▶ [SET TASK]
Please return the entries below unchanged, starting with the line that contains "Given: Sort referrers" and going on through the line that contains "Looking at the screenshot, I should [1019, 849].", and leave the pictures out of your answer.

▶ [RECORD EXTRACTS]
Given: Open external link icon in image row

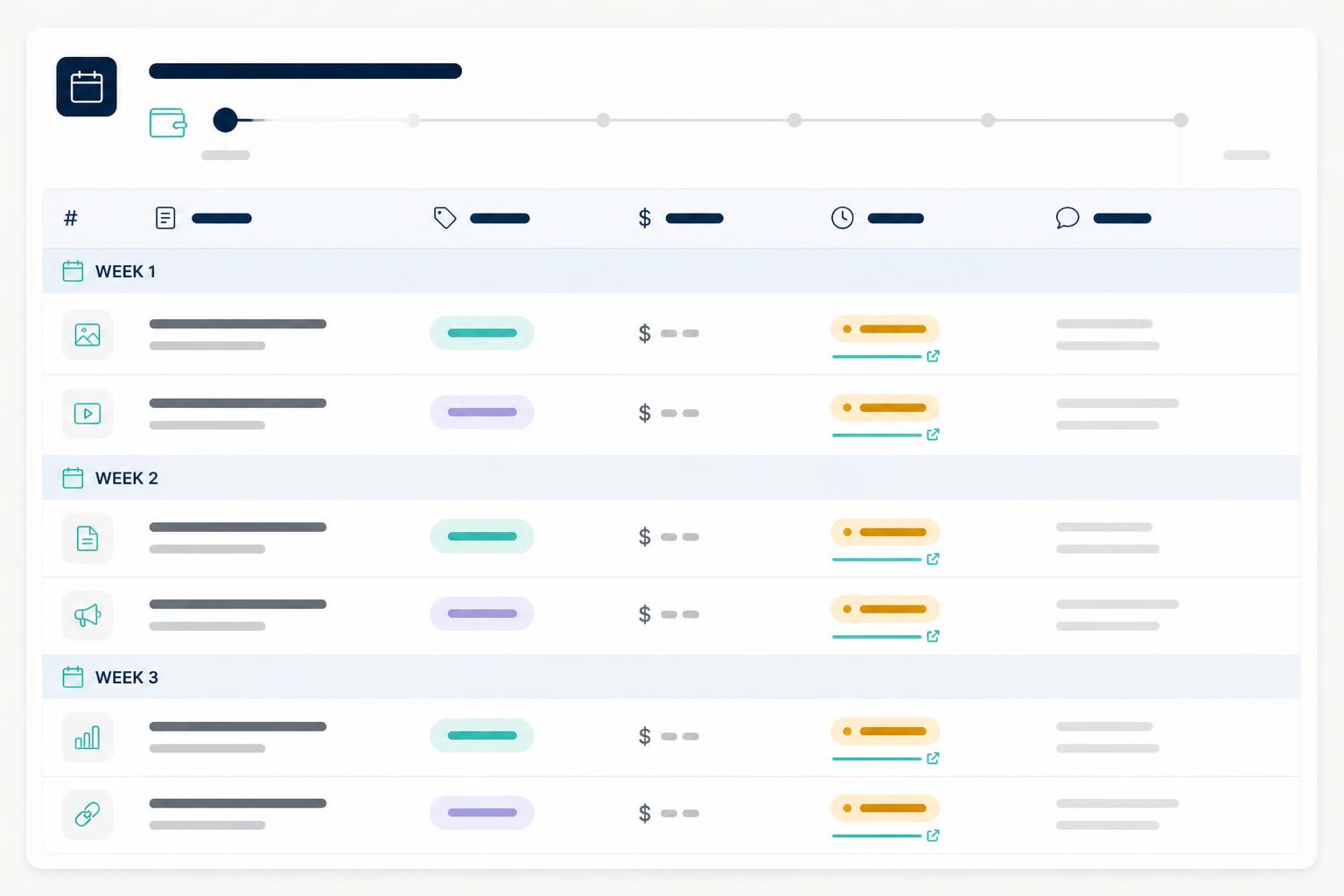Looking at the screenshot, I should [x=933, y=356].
==
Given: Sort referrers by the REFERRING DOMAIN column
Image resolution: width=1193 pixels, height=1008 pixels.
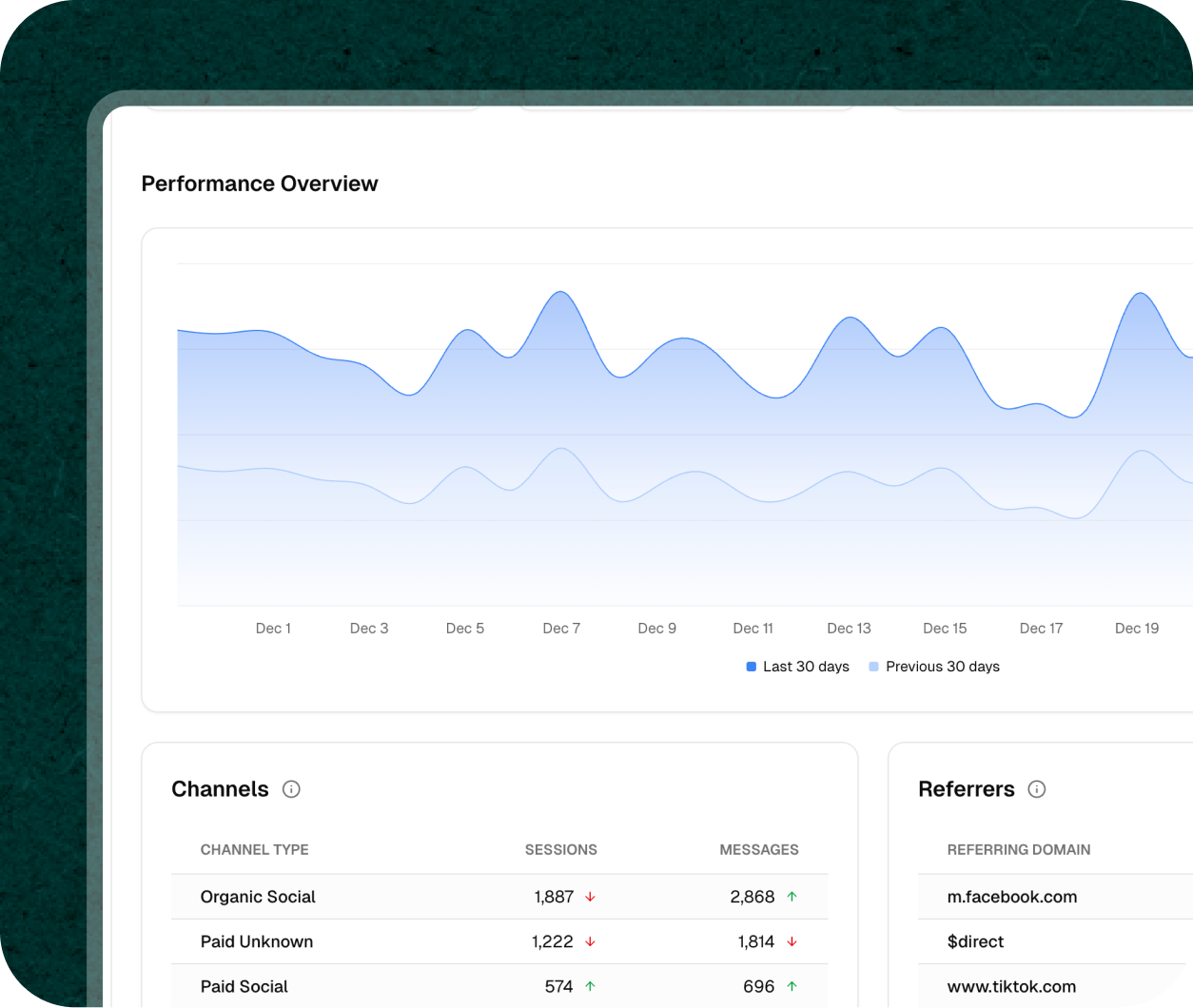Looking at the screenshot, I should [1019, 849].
==
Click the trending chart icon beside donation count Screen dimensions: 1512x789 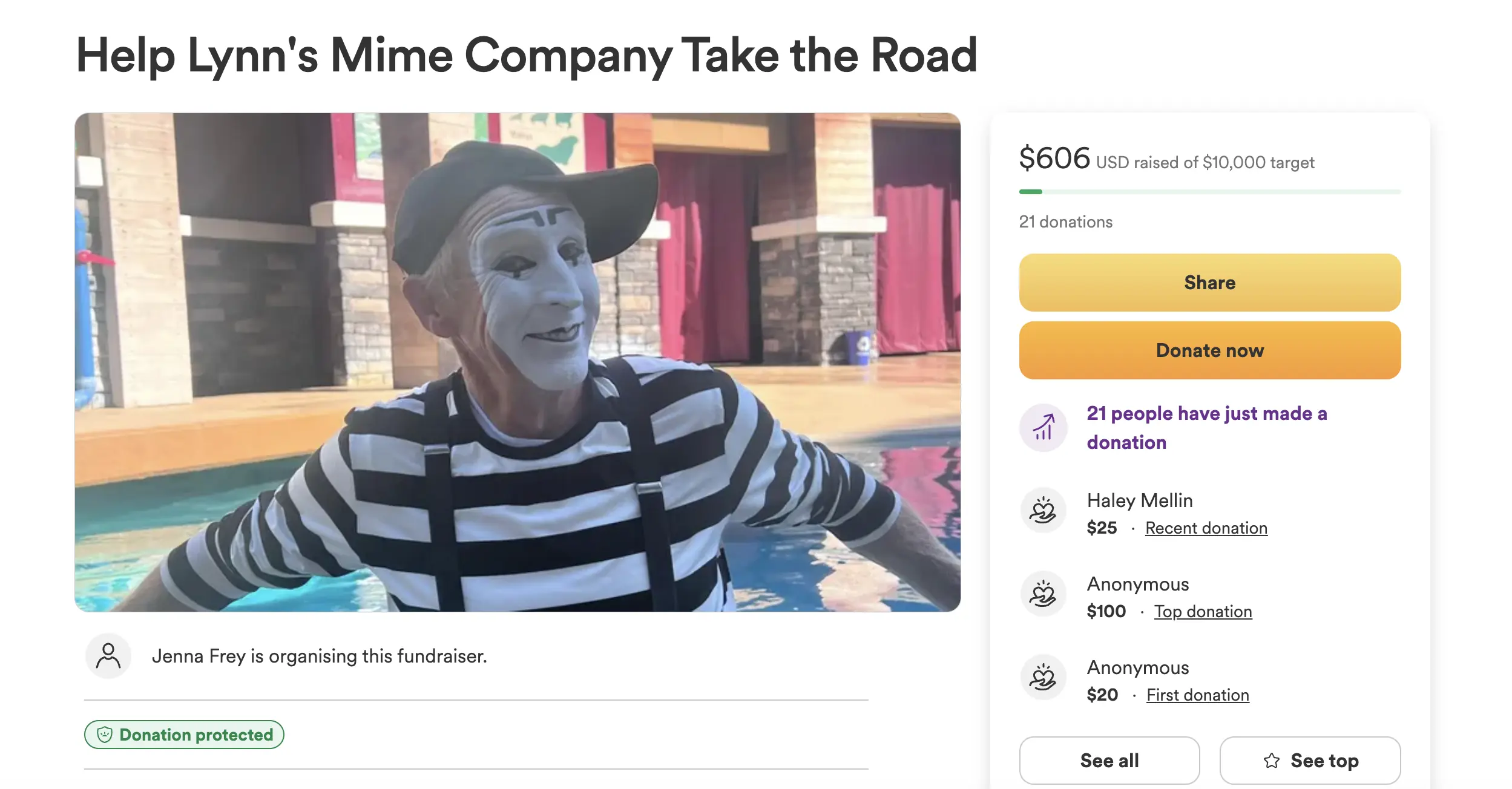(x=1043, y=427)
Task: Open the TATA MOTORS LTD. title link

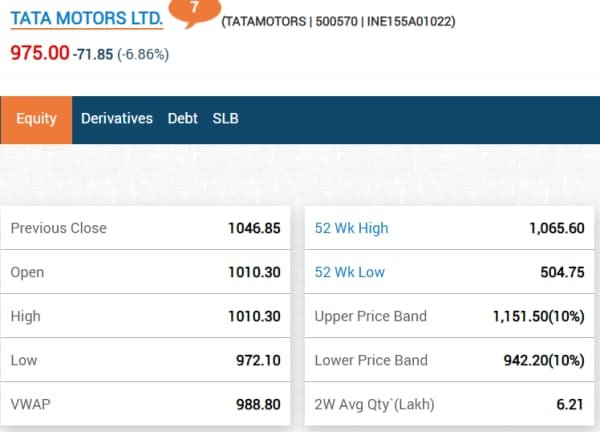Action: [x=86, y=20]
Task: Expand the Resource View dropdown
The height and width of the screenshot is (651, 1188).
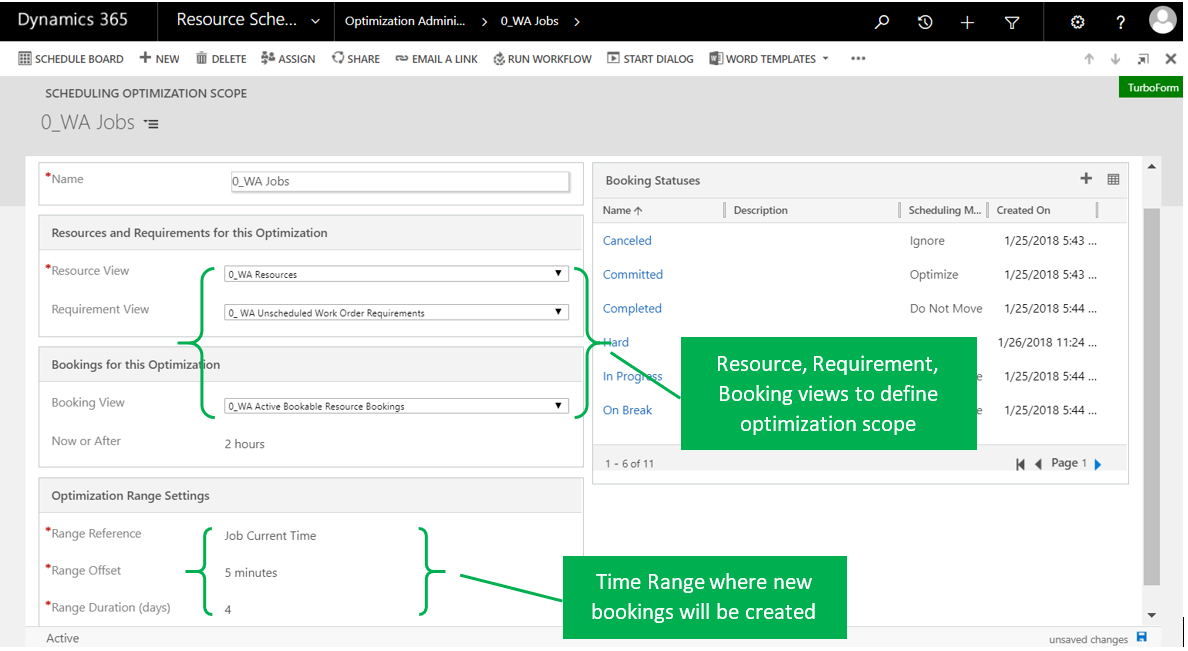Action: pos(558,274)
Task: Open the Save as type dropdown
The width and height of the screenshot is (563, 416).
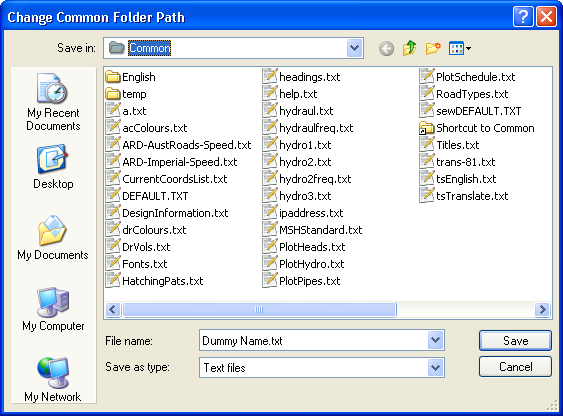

▶ [WORKED SOLUTION]
Given: Sort referrers by the REFERRING DOMAIN column
Image resolution: width=1193 pixels, height=1008 pixels.
Looking at the screenshot, I should [1019, 849].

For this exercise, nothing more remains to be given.